Kees van der Leun says
Arctic sea ice melting rapidly this spring: now at lowest level ever recorded for this date (this season = red line): http://t.co/ASOe6FJ
JCH says
Kees van der Leun – that’s how solar minimums work: backbuttwards.
Patrick 027 says
Re 347 Michele – I think when a theory is substantiated beyond some point it becomes acceptable to apply it, with some level of confidence, with the assumption that it is true, at least within some bounds.

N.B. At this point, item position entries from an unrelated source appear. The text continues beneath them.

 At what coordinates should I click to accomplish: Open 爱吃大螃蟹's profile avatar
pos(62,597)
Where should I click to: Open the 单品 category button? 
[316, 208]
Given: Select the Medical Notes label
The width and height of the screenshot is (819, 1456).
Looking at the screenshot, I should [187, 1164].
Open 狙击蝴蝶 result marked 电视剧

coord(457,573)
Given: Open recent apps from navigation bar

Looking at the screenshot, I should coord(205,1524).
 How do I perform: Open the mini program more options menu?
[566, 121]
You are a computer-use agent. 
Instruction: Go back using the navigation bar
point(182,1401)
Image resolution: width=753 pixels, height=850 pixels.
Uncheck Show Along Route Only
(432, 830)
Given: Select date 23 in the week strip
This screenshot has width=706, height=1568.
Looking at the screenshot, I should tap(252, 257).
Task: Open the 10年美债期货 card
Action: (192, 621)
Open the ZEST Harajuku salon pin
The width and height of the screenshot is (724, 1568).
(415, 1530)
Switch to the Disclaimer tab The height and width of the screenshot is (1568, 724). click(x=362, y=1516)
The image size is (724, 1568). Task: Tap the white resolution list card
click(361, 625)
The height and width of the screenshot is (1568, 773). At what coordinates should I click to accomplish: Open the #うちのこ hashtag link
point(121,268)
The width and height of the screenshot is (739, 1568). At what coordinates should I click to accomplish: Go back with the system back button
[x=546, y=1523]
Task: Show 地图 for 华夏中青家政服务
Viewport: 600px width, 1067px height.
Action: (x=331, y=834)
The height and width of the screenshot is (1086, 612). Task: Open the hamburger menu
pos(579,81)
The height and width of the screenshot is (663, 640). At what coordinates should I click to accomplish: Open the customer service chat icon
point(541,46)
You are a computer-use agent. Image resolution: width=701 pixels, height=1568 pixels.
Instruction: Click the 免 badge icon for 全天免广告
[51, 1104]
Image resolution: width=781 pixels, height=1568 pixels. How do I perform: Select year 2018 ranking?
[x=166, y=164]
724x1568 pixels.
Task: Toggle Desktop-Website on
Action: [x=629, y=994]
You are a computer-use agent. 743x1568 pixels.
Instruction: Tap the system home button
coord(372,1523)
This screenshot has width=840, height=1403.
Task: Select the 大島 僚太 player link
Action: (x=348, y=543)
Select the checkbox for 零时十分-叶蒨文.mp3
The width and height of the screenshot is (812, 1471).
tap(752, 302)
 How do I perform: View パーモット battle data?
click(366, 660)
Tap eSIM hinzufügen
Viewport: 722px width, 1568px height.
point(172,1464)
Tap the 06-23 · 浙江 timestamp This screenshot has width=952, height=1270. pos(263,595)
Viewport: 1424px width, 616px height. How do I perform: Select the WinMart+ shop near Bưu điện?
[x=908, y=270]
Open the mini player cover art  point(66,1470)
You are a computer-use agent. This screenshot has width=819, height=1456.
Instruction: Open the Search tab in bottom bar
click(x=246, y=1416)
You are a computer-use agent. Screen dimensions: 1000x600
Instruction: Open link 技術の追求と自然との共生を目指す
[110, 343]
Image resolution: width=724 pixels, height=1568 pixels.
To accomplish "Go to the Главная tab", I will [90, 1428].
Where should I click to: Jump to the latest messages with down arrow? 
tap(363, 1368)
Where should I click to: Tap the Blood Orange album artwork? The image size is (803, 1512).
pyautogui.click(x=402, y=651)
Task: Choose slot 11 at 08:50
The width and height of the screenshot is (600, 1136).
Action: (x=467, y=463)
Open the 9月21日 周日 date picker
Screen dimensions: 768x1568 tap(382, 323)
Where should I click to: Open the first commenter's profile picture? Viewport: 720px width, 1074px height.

Anyway, the understanding of how radiation works (and the thermodynamics and mechanics of convection, etc, and other things) from physics experiments has been applied to understanding climate. Of course, observations of the surface and atmosphere have been made and I’ve never heard of anything failing to match up with radiative physics as it is understood; for example you can find spectra of radiation to space and they fit the predictions from our understanding of radiation.